Se, pela manhã, tudo me indicava rumo à fossa, à tarde, no encontro dos alunos de filosofia da U$P (por sinal, deprimente o prédio da FFHCH), um estudante da UFPR sinalizou o caminho contrário. Se chamava Roberto, tinha problemas físicos, caminhava de maneira estranha, era coxo, "quebrava" um lado do corpo, os braços finos, de mãos caídas, sem muito movimento, não conseguia pôr água em um copo, e não era a tarefa mais simples levá-lo à boca. Era uma pessoa que tinha tudo para ficar em casa, escondendo sua deficiência, blasfemando contra a natureza. Ele não apenas não fez isso, como foi além. A natureza ele já superou, e hoje briga contra o Sistema. Saiu de Curitiba para dormir em alojamento, e quando reclamou não foi das dificuldades físicas que ele poderia ter tido, mas, em nome dos colegas da UFPR e de quem mais endossasse a crítica, da falta de apoio financeiro da U$P, aos alunos de fora e do preço diferenciado cobrado pelo Bandejão.

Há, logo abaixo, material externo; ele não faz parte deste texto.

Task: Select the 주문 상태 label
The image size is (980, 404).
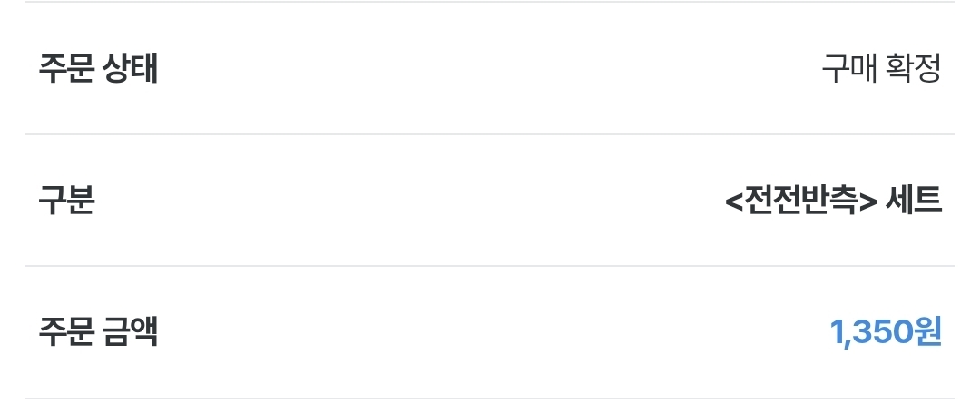Action: click(x=98, y=68)
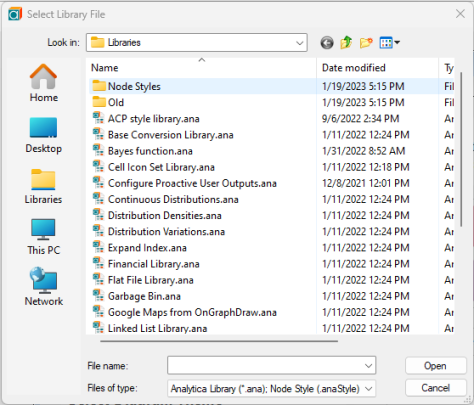This screenshot has width=474, height=405.
Task: Create a new folder with the toolbar icon
Action: [366, 43]
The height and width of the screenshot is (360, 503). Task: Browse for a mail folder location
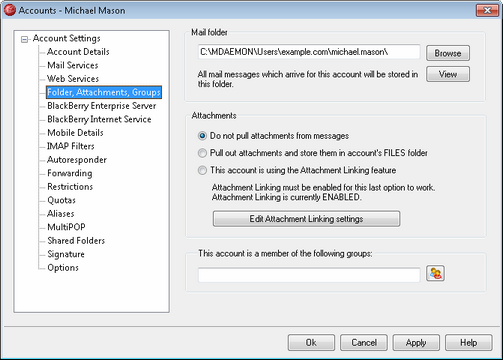pyautogui.click(x=448, y=53)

"Mas Bustani enfrentava os EUA por uma causa coletiva, enquanto ele reclamava por uma pequena causa, que dependia quase que somente dele e era para ele", pode objetar alguém. Vale lembrar que a luta contra si próprio costuma ser a mais difícil. No caso do Roberto, a afronta ao Sistema ocorreu desde o início: ele venceu o preconceito de que portador de deficiência é incapaz e passou por cima de uma sociedade que aceita somente o corpo perfeito; se expôs, com suas mãos caídas e seu andar estranho, enquanto a maioria se esconde, por ter uns quilos a mais, uma cicatriz na perna, ou qualquer outro detalhe insignificante. Se ele conseguiu superar pré-conceitos enraizados e difundidos, ele pode mudar o mundo; e, eu também, uma vez que tenho a mesma capacidade que ele.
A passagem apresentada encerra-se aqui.